## The Lost Art of Cycle Counting Let’s assume we want a 1/2 second delay inserted into our program (at least as close as we can get given crystal accuracy). We could simply rely on the built-in delay functions, or we could roll our own. So let’s write our own delay function and examine the assembly code with the goal of determining how long it takes to execute.

Starting with a main loop of 5 machine cycles, we can easily determine it would need to execute in a loop of 1,600,000 times to give us a 1/2 second period. Yikes! Since 1,600,000 is far too large a value to fit into one 8-bit register for loop counting, we’ll nest several loops:

32 x 200 x 250 = 1,600,000.

So here’s our very basic delay code:

```asm volatile (
"    ldi r20, 32  \n\t"  //1 machine cycle
//outer loop
"1:  ldi r21, 200 \n\t"  //1
//middle loop
"2:  ldi r22, 250 \n\t"  //1
//inner loop
"3:  nop          \n\t"  //1
"    nop          \n\t"  //1
"    dec r22      \n\t"  //1
"    brne 3b      \n\t"  //2 on branch
//end inner loop
"    dec r21      \n\t"  //1
"    brne 2b      \n\t"  //2 on branch
//end middle loop
"    dec r20      \n\t"  //1
"    brne 1b      \n\t"  //2 on branch
//end outer loop
::: "r20", "r21", "r22"
);
```

The comments signify the number of machine cycles for each instruction. This data can be found in the Atmel 8-bit AVR Instruction Set document. Our cursory look at the above code shows it should take about 800,000 cycles to execute:

5 x 250 x 200 x 32 = 8,000,000 cycles

On a 16MHz clock, 8,000,000 cycles is precisely ½ second. However, upon closer examination we discover this is not the case. This delay function takes approximately 0.501 seconds to execute, which is 0.001 seconds longer than expected. Realizing that 0.001 seconds is about 16,000 instruction cycles, where did they come from?

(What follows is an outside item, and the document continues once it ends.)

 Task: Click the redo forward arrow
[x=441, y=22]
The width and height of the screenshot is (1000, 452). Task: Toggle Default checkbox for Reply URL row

We neglected to account for the cycles in the middle and outer loops!
5 x 250 x 200 x 32 = 8,000,000 (inner loop)
4 x 200 x 32 = 25,600 (middle loop)
4 x 32 = 128 (outer loop)
8,000,000 + 25,600 + 128 = 8,025,728 cycles

That accounts for some missing cycles, but it’s still not an exact accounting. It neglects the fact that the BRNE instruction uses a variable amount of cycles depending upon the result of the comparison (2 cycles per branch vs. 1 cycle to fall through).

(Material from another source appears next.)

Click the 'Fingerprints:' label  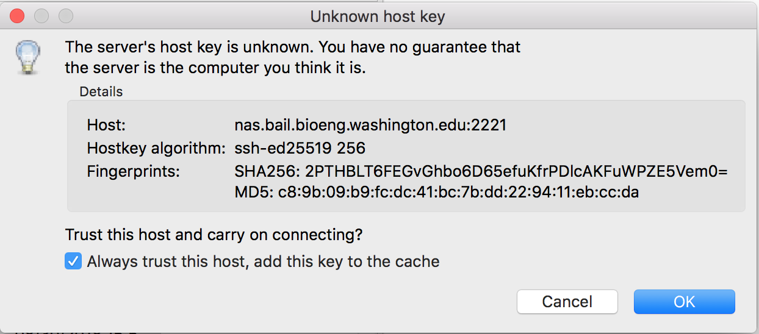point(134,171)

So here is the nitty-gritty evaluation of our delay:
1. Load the registers (3 cycles)
2. Inner loop: 5 x 250 = 1,250 – 1 (branch fall-through) = 1,249 x 200 x 32 = 7,993,600
3. Middle loop: 4 x 200 = 800 – 1 = 799 x 32 = 25,568
4. Outer loop: 4 x 32 = 128 – 1 = 127
5. 7,993,600 + 25,568 + 127 + 3 = 8,019,298 total cycles

For a 16MHz AVR (like an Arduino), a machine cycle is 1/16,000,000 of a second in duration, or 62.5ns, which results in our delay lasting 0.5012 seconds.

So, how does an actual Arduino compare with all this cycle counting? The follow screen capture from a Saleae Logic Analyzer shows our delay lasts 0.5042 seconds. I guess my clock crystal is a little slow. We will leave it up to you as an exercise to construct a more accurate ½ second delay function.